Sunday, April 26, 2026

Not Even Not Zen 432: The History of Love (as a Software Product)

 The History of Love (as a Software Product)

In the 1980s and 1990s, software companies issued their software complete with a history of the changes from the previous releases. This let buyers read about the features introduced with each version. It also gave purchasers a sense of how the product was progressing. 

In the 1990s, I wrote my first description of Love as a software product, complete with its software history. It was a satire about the world of my employment.

I got the idea on the day before Valentine's. Ignoring work and homework - I was in the Computer Science master's program - I dashed off the prank software release to three people. The next year, I planned in advance. This time, I sent an expanded edition to a full dozen. Then the joke seemed to grow stale. I skipped a year. I skipped another. More foolishness happened in the IT business world. I got inspired again by it and sent out an update of the Love Newsletter. 

Then, of course, life happened. I forgot about it for years.

When I found the Love software release again. I updated it for the Not Zen blog. A year later, I updated it again. And one more time. And now.

Love: The Corporate Release History
From Monolithic

Press Release: Love Version 12
Special Reporting by Secret Hippie

A Word to Our Users
from Monolithic Software
The Newest Release of Love   (TM)

Product History

Love 1.0: By today's hardware standards, there were many deficiencies in the first release of Love, a product designed entirely with the New Parent market in mind. It was a strong, basic operating system - adequate for its time - but it has grown tremendously since. It should be noted that Love's basic foundation was solid, as has been proven over many years and billions of customers.

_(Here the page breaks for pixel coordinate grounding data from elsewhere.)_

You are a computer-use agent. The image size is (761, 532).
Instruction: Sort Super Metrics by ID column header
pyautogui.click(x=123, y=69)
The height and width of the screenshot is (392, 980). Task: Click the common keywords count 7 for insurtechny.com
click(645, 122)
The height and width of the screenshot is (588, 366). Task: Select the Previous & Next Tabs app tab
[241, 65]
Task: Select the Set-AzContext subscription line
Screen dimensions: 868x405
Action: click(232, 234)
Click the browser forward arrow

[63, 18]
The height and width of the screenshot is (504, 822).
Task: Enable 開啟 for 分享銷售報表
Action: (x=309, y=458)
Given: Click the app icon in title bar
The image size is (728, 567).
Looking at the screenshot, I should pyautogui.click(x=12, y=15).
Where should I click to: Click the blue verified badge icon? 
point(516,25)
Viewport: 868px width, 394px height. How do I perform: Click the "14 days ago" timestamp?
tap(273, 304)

Love 1.1: Several features were added due to early consumer demand. These included Love for Pre-Adolescents, Love for Seniors, Love for Siblings, and Love for In-Laws and Other Relations.

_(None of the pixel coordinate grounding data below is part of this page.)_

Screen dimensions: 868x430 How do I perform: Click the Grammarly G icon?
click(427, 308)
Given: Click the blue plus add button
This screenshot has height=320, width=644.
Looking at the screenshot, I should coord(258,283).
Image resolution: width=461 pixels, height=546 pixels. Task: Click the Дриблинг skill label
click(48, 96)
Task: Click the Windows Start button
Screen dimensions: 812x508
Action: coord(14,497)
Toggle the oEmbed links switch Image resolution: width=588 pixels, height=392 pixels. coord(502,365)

Love 1.2: Due to complaints from users with special, problem In-Laws, patches were added to the 1.1 version code in an attempt to fix their situation.

Love 1.4: The Monolithic team added Love for Pets. It was an instant hit. This popular feature has been carried forward in all releases. Further patches to the In-Laws code were issued with this release.

Love 2.0: Critics applauded the new, friendlier interface for Love, which divided the program into five sections: Agape, Eros, Narcissus, Familia, and Platonia. Users found it easier to get all sorts of Love. This was the version which made the product a household word. There were a few system crashes caused by users attempting to make the product achieve things the designers did not anticipate.

Love 2.02: Patches to the 2.0 code were installed to prevent affection crashes under unusual circumstances.

Love 2.03: An Arranged-Marriage module was added. Love for Pre-Adolescents was extended to cover adolescents.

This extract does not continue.